When Divas Attack
By Michael Musto
Not since the immortal film King Kong vs. Godzilla has there been such a fierce battle of imposing creatures swatting each other away as they grasp for continued success (though these ladies are much better waxed).
Addicted to the spotlight -- and the dough -- these dames have come out of retirement more times than David Bowie or Tonya Harding. All at once, sexpots-turned-sexagenarians Cher and Bette Midler have been alternating at Las Vegas's Caesars Palace, along with another finely aged diva, Elton John. ('Does it get any gayer?' Midler quipped about this campy trinity); disco queen Donna Summer tried to get her album Crayons 'on the radio' as two other chanteuses, Grace Jones and Whitney Houston, were hot on her orthopedic (I'm joking) heels; and grand dames Madonna, Tina Turner, and Janet Jackson are all bravely facing the road again, while Liza Minnelli keeps on ticking against all odds, belting 'Cabaret' whenever you prop her face in front of a microphone. She's more indestructible than the 50-foot woman!
A modern-day Jurassic Park or an inspirational fable showing that 55 is the new 25? The latter, for sure. While these divas have to constantly remind newbies of who they are in between deep-tissue massages, they have years of know-how to help them do so while providing expert entertainment that sometimes even turns a profit. And so, en masse, they've gone on the attack to get you to love them all over again!
Of course, their most common trick is to simply employ a younger, hotter costar to add some contempo luster to their act.
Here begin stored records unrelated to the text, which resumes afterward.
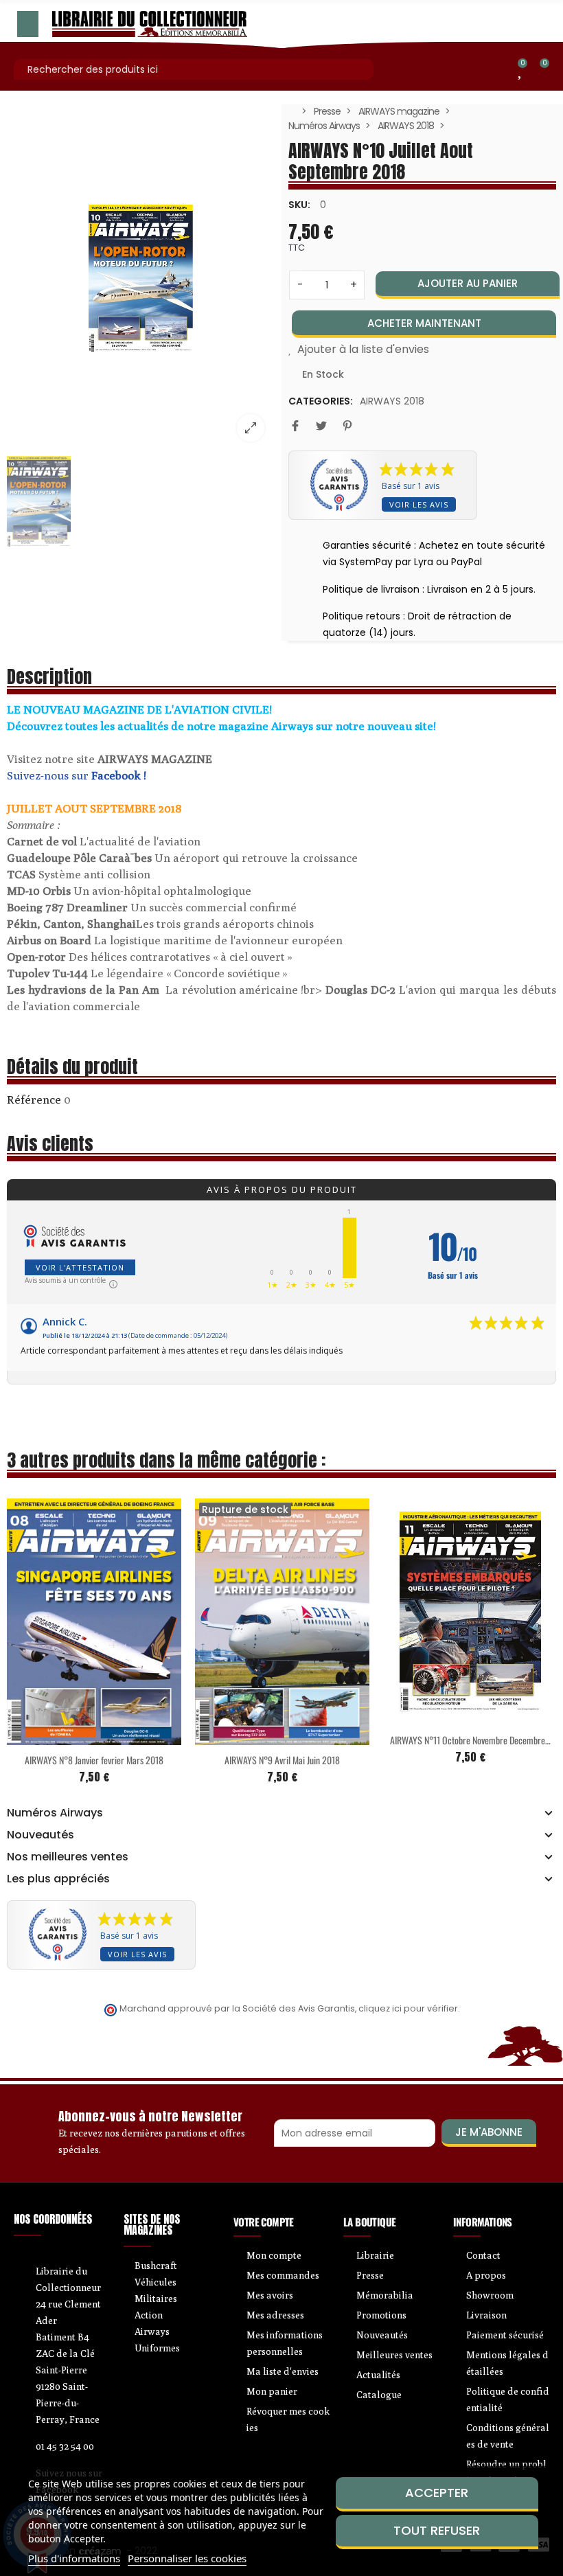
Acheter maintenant (424, 323)
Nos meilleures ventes (67, 1857)
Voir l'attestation (80, 1267)
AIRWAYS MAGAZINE (154, 759)
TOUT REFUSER (436, 2530)
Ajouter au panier (467, 283)
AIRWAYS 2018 (392, 401)
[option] (141, 278)
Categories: (320, 401)
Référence (34, 1099)
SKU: (299, 205)
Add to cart (65, 1736)
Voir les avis (418, 504)
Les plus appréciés (58, 1879)
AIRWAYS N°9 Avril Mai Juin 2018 (282, 1760)
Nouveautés (40, 1835)
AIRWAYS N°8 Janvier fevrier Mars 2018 (94, 1760)
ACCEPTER (436, 2492)
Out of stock (253, 1736)
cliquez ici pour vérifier (408, 2008)
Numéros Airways (55, 1813)
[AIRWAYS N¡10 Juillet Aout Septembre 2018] (141, 278)
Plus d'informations (74, 2558)
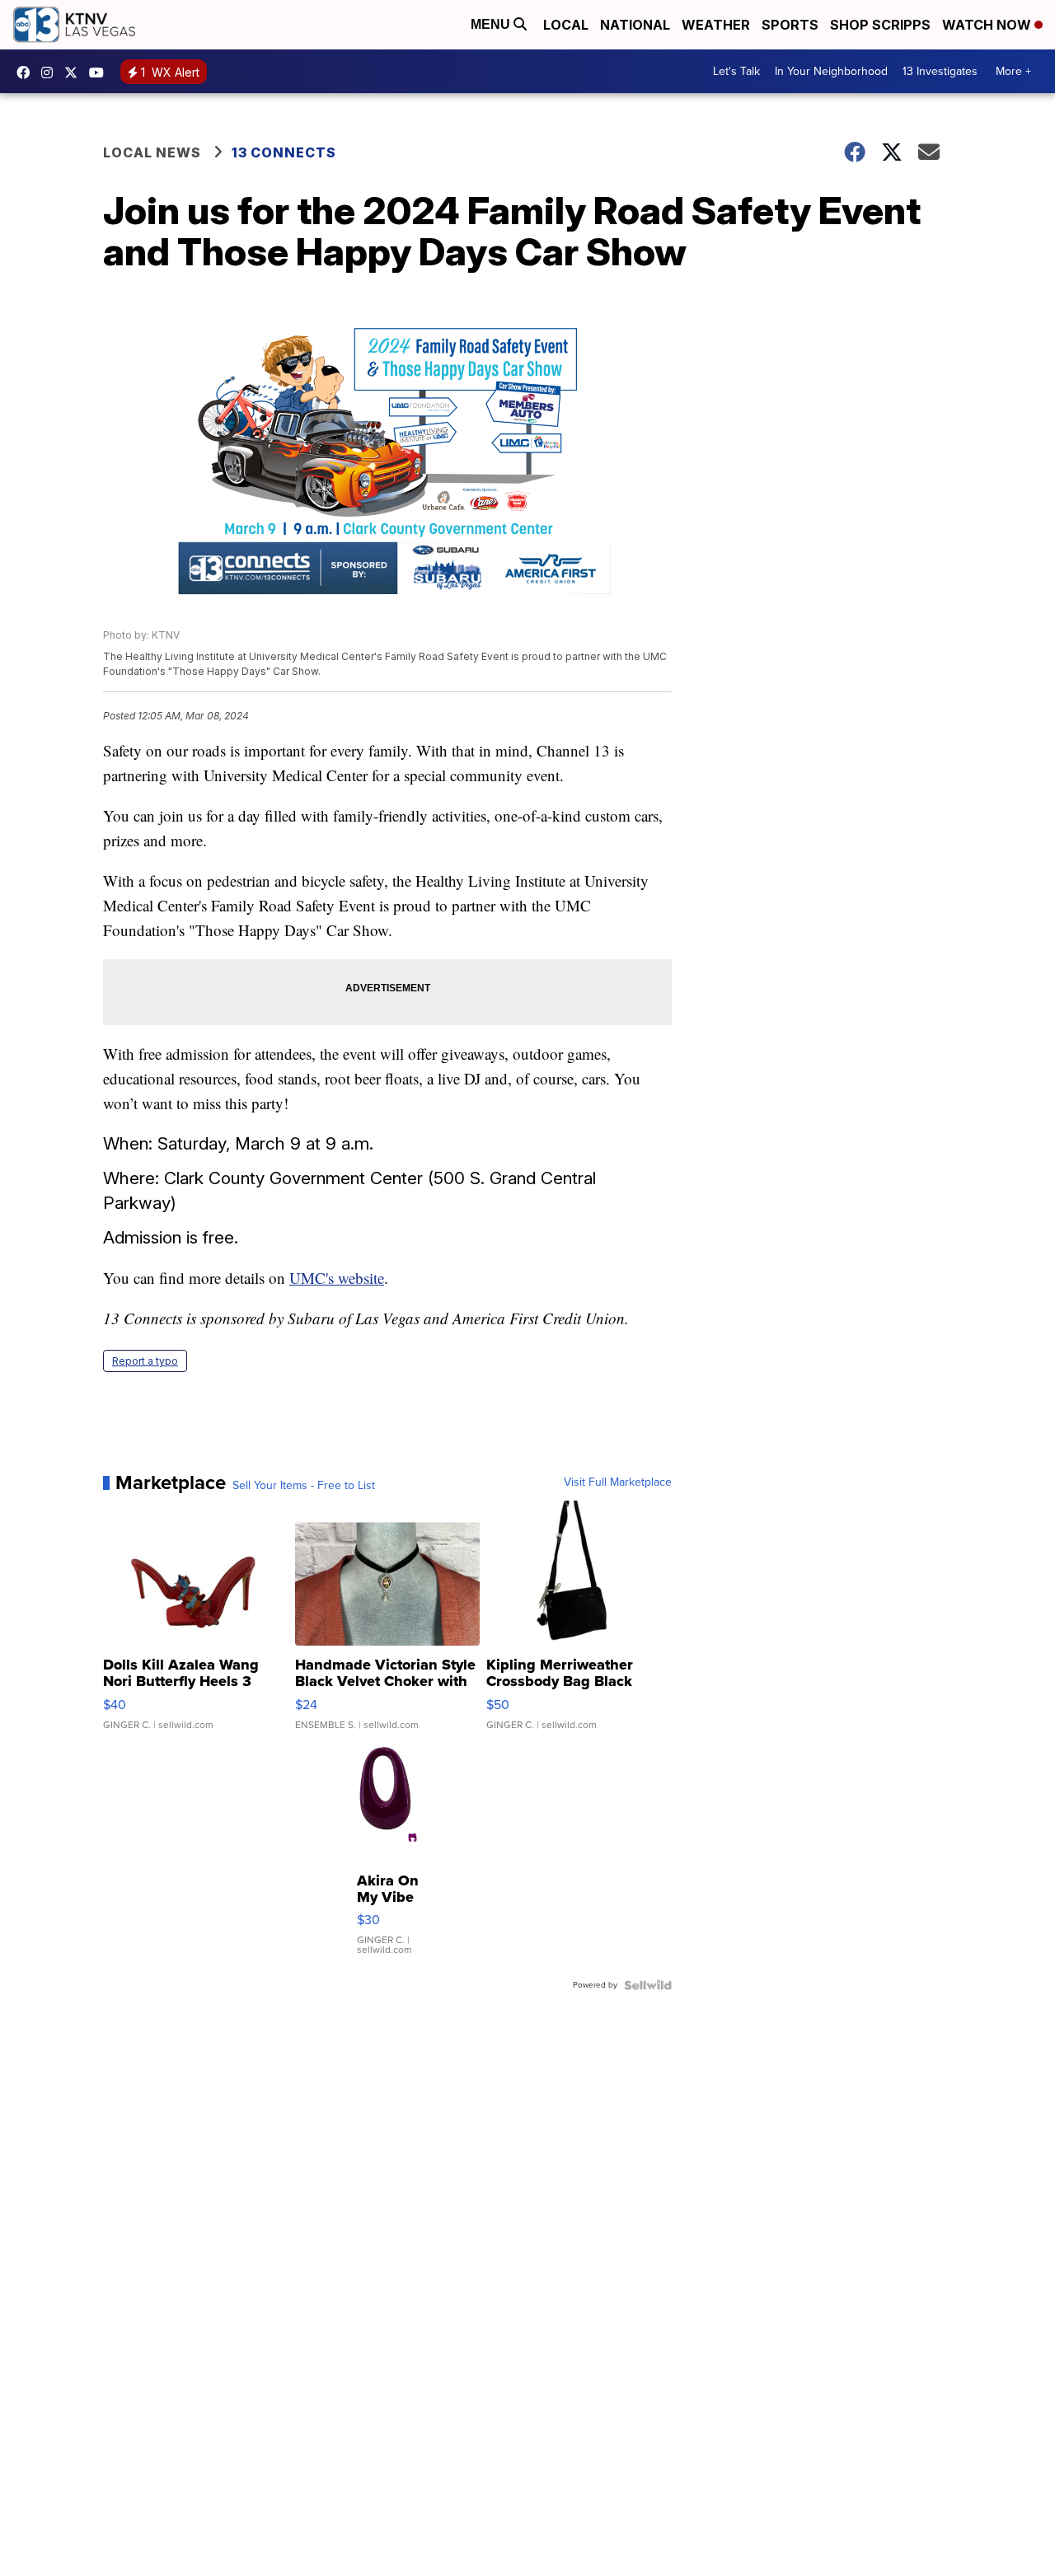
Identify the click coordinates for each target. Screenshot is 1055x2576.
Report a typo (145, 1361)
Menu (492, 24)
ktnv (51, 72)
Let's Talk (736, 71)
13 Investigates (940, 71)
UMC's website (336, 1277)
Madonna, 50, teamed with Justin Timberlake as cash registers ka-chinged; Turner, 68, launched a tour after her Grammy Awards duet with Beyonc' showed everyone who's boss; and reports claim Whitney is duetting with 23-year-old Brit sensation Leona Lewis (I guess she really believes 'the children are our future...').
And if all else fails, bring in the aerialists -- that's what Cher does during her stage show, presumably to fill time while she's segueing into another Bob Mackie. As a smooth-faced purveyor of spectacle, Cher will probably never become obsolete, especially since she's found the consummate home for her enjoyably questionable taste -- Las Vegas. That's clearly where this dino truly soars.
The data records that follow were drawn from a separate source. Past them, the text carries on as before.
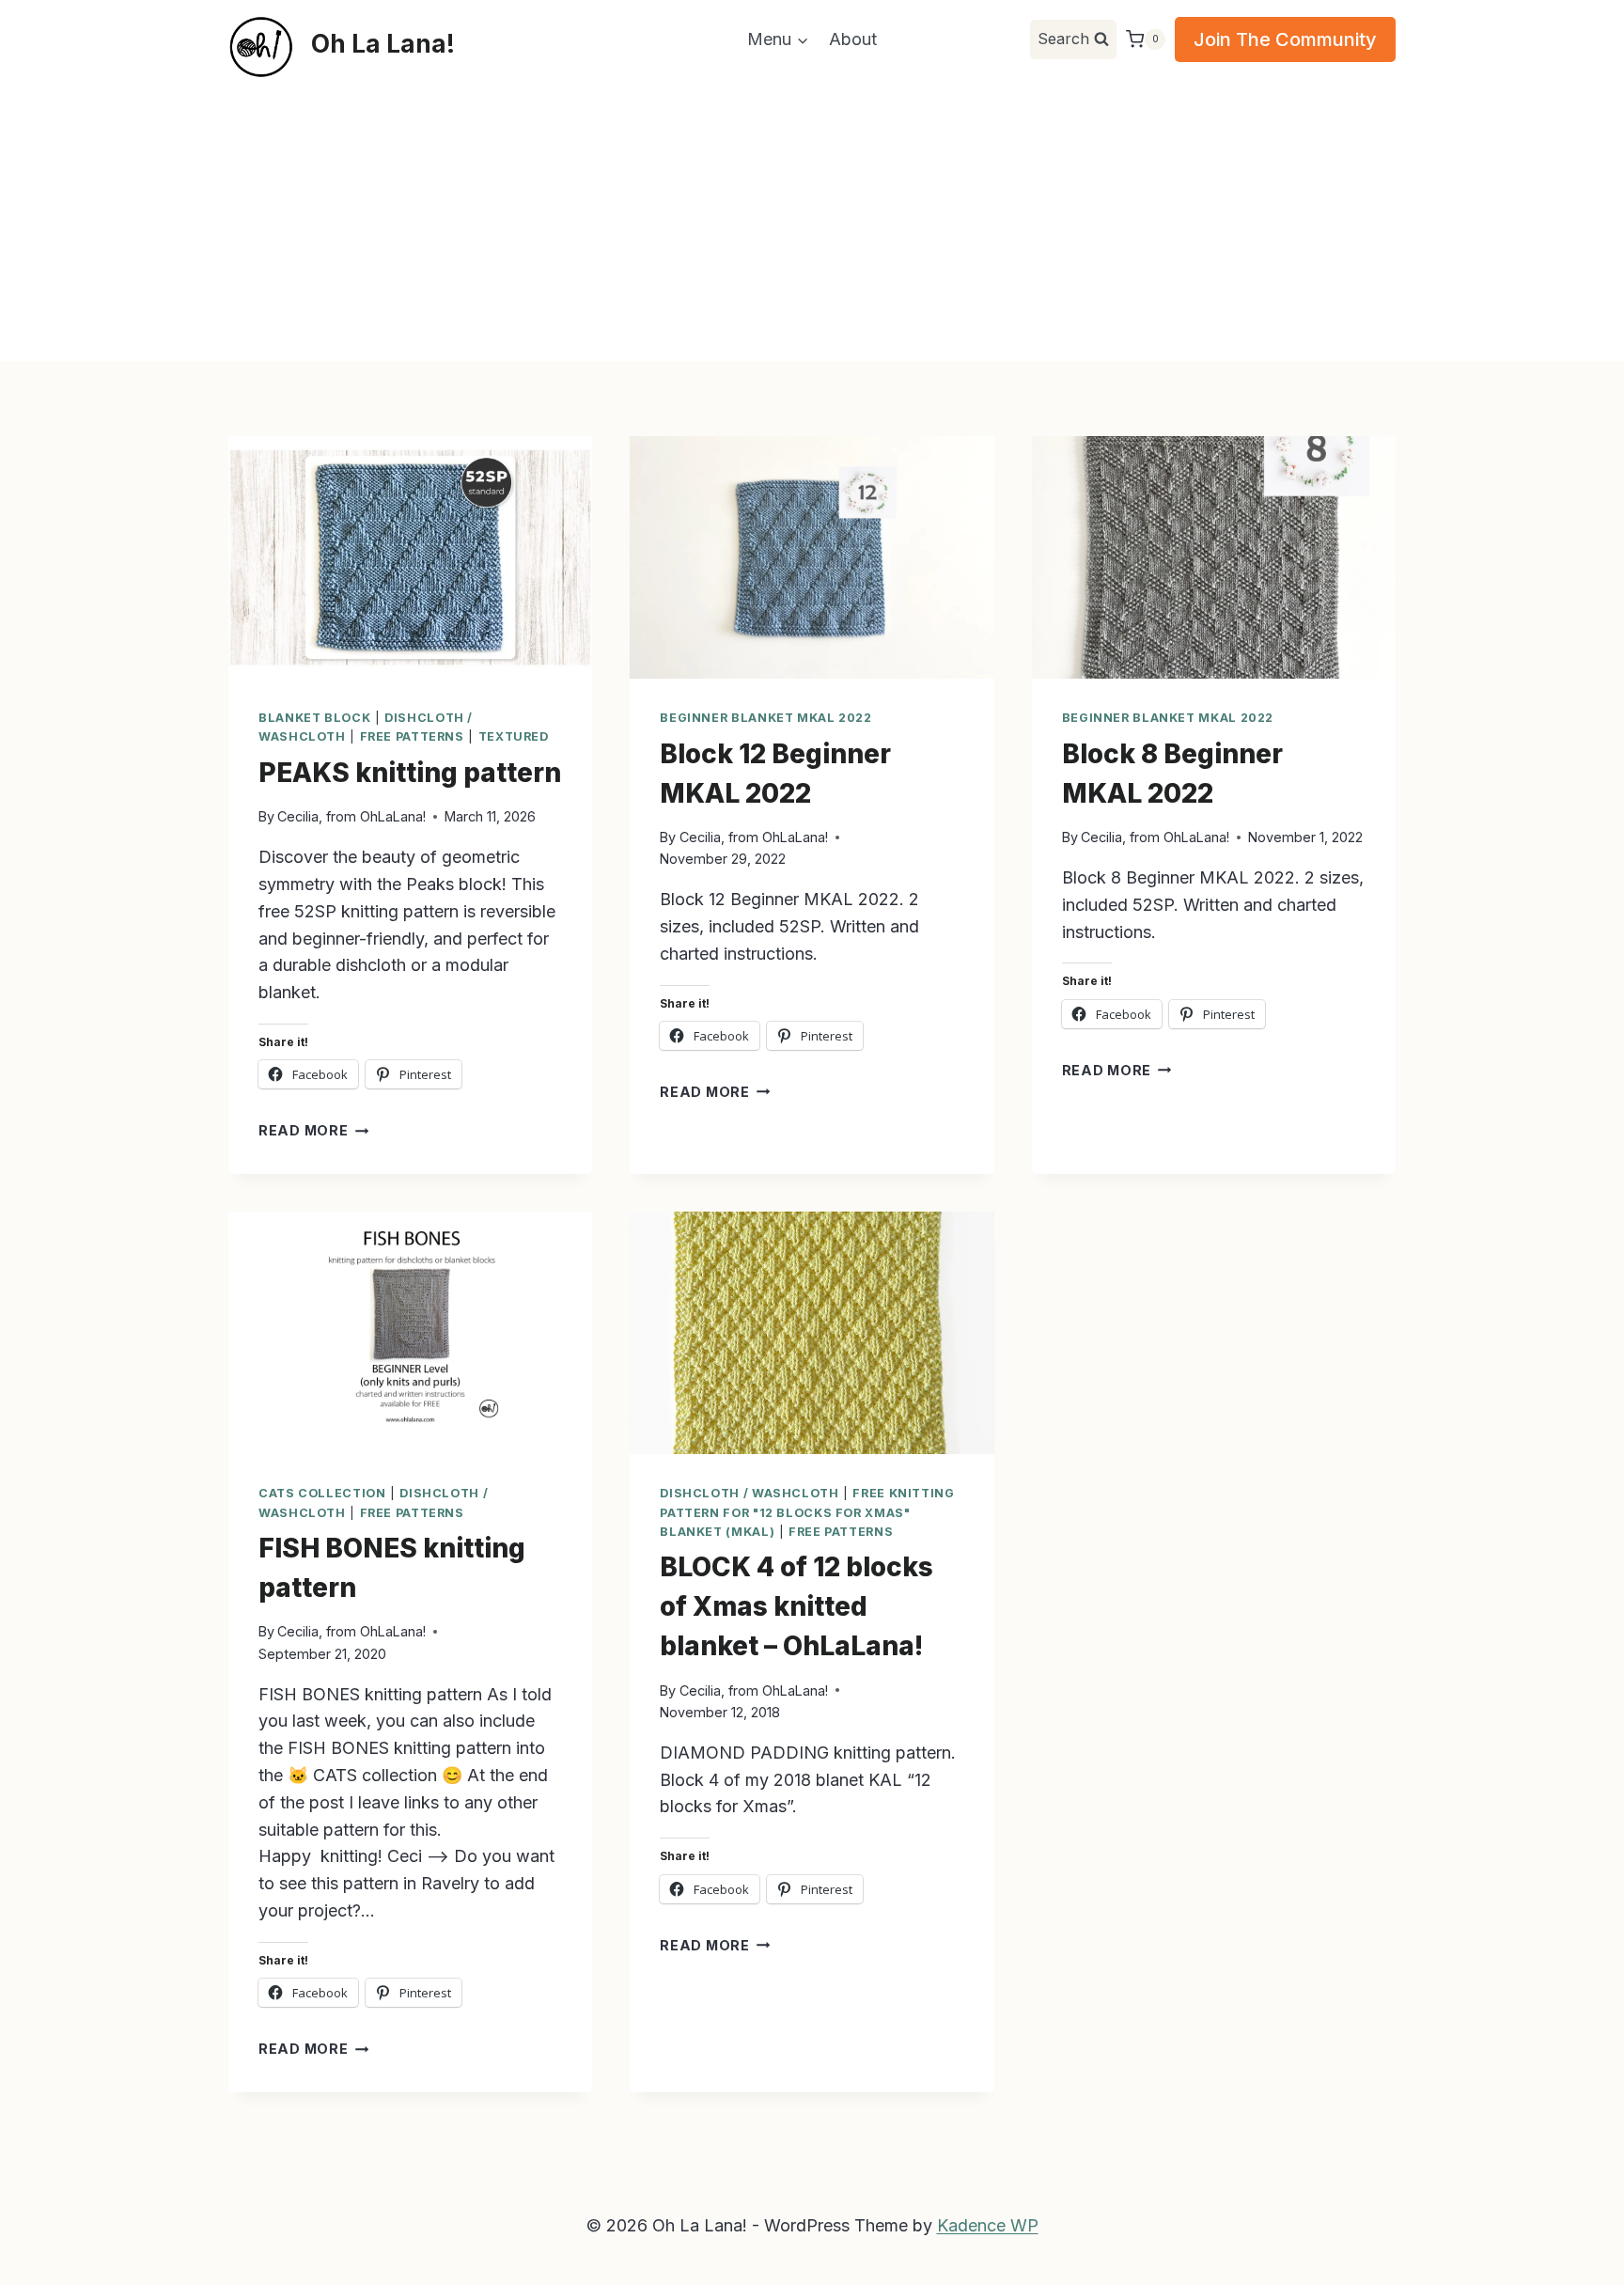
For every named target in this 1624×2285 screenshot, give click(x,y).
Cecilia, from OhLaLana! (351, 816)
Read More (313, 1130)
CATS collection (321, 1493)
What's more, Cher -- like Tina, Liza, and Bette -- specializes in serving up the oldies, a reliable formula that backfires only when your audience eventually can't leave the house. More audaciously, Jackson (who's still living down her right breast and her older bro) and Summer came up with new music, but it hasn't granted either of them the Mariah-style comeback they needed. Whitney's also facing an uphill struggle (even with Leona Lewis and without Bobby Brown); long ago she became more famous for the way she sweated when going through customs than for temperature-raising love ballads or The Bodyguard. With her Dr. Frankenstein -- Clive Davis -- recently demoted, it's not certain that Whitney's Mothra-like wings can still take her to number 1.
But the winner is still Madonna, who this year forged forward and squeezed one more smash out of her loins. Is she losing energy? Hardly. In fact, she's the one who had to give vitamin shots to Timberlake. Cleverly, Madge inevitably calls on the red-hot collaborators du jour while slyly working the Internet for promotion. The only danger is that Madonna's hipness might seem a little rote these days. She's become more robot than gorgon, and one senses that her wiring might eventually wear down.
Still, like the other divas, she's simply doing what a gal's got to do to stay alive in the face of a radio biz that is repulsed by middle age. Bravo to her, Tina, and the rest for making it OK for seasoned broads to push some buttons and open others. May they all have monster hits!